If a person does not enroll when they are first eligible, they may pay a late enrollment penalty. The penalty is generally paid for as long as the person has Part D.

What does Part D cost?

The costs for Part D includes the premium, deductibles, copays, and coinsurance.

According to the Kaiser Family Foundation (KFF), the basic monthly premium for Part D in 2020 is $32.74.

The Center for Medicare and Medicaid Services (CMS) have a star rating system for health plans to help people compare plans. The highest-rated plans get 5 stars.

The ratings are made available to the public, and a person can get more details about the performance data for Part C (Advantage) and Part D (prescription drugs) plans on this online page. The information may help a person compare plans and make the best choice for their needs.

The ratings are based on up to 45 factors, including:

  • quality of care and services
  • customer experience, and availability of service
  • plan performance, including any complaints
  • costs, including drug pricing

Medicare Advantage plans that include prescription drug coverage are rated on 45 performance and quality measures, while plans without the drug coverage are rated on 33 measures.

A person can find star ratings for each healthcare plan on the Find a Medicare Plan website. It includes details of ratings for separate conditions covered by various plans.

A person’s out-of-pocket costs for Medicare Advantage will depend on several factors, including premiums, deductibles, coinsurance, and copays.

In general, a person enrolled in an Advantage plan pays the Medicare Part B premium as well as the plan premium. However, some Advantage plans don’t have a premium and may pay part or all of the Part D premium.

If a person has to pay the Part B premium, the basic monthly premium is $144.60 in 2020. The premium may change depending on a person’s income, although this amount may vary with income.

There are several periods during which a person can enroll in an Advantage plan.

People are eligible for Medicare Advantage and Medicare Part D during the initial enrollment period, which starts 3 months before the month a person turns 65, includes the birthday month, and ends 3 months after a person’s birthday month.

In the Advantage open enrollment period from January 1 to March 31, a person can switch Medicare Advantage plans, drop the Advantage plan, or switch to original Medicare.

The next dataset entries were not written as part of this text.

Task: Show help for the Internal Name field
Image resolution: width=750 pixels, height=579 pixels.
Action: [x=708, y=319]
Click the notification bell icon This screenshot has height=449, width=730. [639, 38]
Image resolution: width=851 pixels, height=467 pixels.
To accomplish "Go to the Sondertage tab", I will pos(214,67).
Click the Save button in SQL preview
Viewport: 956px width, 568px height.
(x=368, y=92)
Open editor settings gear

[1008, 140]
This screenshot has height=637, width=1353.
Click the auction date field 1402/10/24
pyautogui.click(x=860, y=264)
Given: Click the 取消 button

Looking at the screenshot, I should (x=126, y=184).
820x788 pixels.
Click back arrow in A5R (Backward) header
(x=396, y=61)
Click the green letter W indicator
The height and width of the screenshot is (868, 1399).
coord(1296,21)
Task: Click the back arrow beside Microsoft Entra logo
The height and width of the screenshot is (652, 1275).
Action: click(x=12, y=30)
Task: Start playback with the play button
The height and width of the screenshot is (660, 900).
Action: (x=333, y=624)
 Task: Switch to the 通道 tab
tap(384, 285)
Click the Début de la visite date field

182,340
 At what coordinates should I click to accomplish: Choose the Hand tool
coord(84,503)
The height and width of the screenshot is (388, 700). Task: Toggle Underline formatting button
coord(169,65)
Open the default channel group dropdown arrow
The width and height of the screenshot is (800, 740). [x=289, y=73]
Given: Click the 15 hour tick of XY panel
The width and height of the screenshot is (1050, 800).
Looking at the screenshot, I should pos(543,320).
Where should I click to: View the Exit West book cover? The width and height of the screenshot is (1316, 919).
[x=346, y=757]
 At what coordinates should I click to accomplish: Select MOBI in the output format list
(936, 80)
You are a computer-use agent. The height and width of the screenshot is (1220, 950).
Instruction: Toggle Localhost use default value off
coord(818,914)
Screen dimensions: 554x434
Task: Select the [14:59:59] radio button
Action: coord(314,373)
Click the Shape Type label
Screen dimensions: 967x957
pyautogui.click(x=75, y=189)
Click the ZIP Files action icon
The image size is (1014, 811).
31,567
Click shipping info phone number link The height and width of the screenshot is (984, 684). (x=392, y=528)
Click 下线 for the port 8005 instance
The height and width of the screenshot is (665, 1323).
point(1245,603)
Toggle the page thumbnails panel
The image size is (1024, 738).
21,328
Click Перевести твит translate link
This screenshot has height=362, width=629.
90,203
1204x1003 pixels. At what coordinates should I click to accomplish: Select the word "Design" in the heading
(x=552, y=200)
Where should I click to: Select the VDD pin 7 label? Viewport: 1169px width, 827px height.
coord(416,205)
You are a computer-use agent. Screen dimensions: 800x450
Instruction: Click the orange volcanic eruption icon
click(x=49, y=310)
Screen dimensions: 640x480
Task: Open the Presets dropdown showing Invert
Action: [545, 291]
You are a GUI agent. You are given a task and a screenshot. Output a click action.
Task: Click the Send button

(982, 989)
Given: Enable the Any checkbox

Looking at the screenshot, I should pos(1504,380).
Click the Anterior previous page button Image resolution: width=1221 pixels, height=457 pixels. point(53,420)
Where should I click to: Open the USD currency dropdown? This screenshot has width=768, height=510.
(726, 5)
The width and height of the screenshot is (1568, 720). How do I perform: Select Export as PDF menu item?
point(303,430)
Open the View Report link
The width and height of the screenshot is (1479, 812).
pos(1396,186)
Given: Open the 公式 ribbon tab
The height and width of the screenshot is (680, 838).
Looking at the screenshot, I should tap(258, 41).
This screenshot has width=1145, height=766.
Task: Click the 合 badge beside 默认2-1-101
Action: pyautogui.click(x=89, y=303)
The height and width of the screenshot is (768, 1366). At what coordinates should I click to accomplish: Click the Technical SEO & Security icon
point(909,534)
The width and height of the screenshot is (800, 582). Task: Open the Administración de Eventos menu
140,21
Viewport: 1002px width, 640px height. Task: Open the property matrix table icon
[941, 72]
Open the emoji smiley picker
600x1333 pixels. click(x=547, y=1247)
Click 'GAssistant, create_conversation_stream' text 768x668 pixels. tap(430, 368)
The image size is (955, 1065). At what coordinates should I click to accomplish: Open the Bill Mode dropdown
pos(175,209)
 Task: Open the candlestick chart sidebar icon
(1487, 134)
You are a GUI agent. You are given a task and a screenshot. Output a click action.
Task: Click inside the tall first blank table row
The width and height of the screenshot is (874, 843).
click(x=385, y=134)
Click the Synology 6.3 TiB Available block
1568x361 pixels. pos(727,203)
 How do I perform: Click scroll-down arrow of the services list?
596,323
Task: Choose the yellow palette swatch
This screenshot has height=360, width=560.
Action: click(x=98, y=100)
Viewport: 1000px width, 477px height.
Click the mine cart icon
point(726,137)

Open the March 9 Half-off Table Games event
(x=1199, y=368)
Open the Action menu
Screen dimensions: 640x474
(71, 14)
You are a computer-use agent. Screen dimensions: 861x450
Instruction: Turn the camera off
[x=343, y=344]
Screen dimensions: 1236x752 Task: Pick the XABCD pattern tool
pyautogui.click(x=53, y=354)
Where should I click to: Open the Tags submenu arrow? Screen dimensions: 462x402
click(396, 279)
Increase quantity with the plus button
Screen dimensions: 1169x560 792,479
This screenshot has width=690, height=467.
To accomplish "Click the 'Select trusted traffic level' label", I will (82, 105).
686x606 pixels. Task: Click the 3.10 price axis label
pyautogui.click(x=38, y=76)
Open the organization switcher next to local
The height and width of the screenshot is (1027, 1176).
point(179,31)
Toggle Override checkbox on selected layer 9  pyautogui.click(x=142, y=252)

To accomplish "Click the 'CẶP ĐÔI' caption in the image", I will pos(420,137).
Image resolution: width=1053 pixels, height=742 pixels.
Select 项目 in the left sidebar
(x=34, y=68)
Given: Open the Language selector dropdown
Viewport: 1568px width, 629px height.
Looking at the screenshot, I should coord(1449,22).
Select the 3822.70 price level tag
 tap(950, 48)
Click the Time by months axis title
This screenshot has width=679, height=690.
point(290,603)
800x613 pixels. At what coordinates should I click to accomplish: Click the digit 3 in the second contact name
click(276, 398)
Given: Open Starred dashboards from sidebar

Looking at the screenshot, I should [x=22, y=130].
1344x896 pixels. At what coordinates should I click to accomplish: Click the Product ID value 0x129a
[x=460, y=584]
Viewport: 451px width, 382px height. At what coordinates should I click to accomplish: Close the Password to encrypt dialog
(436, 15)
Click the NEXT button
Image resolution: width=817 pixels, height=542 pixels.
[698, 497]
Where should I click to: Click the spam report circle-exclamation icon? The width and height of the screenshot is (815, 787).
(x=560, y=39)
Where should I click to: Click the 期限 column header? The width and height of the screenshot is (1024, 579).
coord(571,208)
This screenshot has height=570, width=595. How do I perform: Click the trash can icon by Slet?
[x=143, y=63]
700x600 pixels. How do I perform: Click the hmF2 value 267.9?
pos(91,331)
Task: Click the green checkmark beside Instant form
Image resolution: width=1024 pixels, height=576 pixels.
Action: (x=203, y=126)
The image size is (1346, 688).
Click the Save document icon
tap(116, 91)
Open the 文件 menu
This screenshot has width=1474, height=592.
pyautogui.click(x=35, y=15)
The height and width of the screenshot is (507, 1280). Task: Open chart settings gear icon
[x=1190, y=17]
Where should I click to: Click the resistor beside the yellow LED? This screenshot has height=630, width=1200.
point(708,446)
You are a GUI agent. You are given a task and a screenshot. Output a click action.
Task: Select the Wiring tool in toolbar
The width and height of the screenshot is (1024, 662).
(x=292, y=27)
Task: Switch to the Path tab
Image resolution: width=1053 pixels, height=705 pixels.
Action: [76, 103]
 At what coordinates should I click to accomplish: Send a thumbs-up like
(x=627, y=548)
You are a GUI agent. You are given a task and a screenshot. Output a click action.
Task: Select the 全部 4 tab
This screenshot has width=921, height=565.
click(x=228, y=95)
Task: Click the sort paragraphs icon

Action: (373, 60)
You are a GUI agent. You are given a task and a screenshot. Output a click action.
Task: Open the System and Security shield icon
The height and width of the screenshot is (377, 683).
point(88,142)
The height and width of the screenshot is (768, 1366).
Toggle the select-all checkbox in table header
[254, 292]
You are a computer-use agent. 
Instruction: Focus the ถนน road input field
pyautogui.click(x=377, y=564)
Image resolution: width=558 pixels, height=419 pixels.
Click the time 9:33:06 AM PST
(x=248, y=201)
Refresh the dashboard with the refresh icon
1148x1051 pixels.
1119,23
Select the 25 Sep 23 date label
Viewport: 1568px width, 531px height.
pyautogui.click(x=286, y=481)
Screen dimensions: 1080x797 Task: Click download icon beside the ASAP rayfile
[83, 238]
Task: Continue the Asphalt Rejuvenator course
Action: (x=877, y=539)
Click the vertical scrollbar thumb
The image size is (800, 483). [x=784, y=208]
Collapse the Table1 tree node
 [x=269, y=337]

During the open enrollment period from October 15 to December 7, a person can do the following:

  • change from original Medicare to an Advantage plan
  • change from an Advantage plan to original Medicare
  • switch Advantage plans
  • join a Medicare Part D plan
  • switch Medicare Part D plans
  • drop Medicare prescription coverage

Medicare Advantage plans combine the benefits of original Medicare parts A and B and may include prescription drug coverage.

The best Advantage plan for a person will depend on several factors relating to their personal needs. These may include in-network providers, prescription drug coverage, star ratings, enrollment options, and costs.